# Problem Set 4

## Question 2

In this exercise, we numerically study the behaviors of the wild and the pairs bootstrap by considering the following model:
\begin{align}\label{Q4}\tag{1}
Y_i=Z_{1i} + Z_{2i} + Z_{3i} + \varrho_0 Z_{1i} Z_{2i} + (1+\lambda_0 Z_{1i})\epsilon_i~,
\end{align}
for $i=1,\ldots, n$. The sample $\{Y_i,Z_{1i},Z_{2i},Z_{3i}\}_{i=1}^n$ is generated as follows.

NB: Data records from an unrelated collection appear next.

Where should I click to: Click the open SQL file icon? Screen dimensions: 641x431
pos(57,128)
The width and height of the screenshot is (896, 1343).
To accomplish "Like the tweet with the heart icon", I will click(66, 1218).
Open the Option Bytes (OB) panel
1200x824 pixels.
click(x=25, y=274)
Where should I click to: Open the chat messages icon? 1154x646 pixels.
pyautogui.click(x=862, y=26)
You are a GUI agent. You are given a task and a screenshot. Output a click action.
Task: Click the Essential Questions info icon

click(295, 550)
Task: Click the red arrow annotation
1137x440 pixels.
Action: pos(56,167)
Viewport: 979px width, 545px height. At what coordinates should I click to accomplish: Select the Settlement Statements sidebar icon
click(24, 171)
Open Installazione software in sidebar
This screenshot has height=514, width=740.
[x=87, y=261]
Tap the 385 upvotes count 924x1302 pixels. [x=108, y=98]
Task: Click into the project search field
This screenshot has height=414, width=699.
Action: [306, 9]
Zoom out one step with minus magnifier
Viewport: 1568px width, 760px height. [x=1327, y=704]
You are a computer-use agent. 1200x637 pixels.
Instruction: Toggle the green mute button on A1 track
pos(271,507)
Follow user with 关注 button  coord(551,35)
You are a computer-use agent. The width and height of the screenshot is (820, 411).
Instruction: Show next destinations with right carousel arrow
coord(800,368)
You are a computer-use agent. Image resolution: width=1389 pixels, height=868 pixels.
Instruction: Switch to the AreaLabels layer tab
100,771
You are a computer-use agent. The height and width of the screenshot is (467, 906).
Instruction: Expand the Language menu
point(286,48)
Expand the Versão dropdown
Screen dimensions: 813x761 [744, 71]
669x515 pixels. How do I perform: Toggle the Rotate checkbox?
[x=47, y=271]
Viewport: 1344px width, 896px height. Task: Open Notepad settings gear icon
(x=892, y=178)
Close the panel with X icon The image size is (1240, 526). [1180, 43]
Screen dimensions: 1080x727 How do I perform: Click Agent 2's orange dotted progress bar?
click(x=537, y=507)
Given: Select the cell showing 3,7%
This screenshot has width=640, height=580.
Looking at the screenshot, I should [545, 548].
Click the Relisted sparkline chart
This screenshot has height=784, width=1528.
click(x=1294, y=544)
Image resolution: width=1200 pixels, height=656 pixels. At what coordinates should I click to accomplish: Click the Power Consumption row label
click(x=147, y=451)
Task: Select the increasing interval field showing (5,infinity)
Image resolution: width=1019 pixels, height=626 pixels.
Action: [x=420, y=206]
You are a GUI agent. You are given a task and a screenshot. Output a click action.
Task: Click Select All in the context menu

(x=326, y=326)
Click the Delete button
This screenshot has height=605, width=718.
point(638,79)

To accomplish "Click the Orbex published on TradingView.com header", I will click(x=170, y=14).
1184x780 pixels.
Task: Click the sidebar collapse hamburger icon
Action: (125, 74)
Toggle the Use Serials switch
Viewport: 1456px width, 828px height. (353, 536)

(1) Generate $V_i,Z_{2i}$ and $Z_{3i}$ from the standard normal distribution with equal correlation $0.2$, and then set
    \begin{align}
    Z_{1i} = \frac{\exp(V_i)-E[\exp(V_i)]}{\sqrt{\mathrm{Var}(\exp(V_i))}}~,
    \end{align}
    where $E[\exp(V_i)]=\exp(0.5)$ and $\sqrt{\mathrm{Var}(\exp(V_i))}=2.16$ (approximately).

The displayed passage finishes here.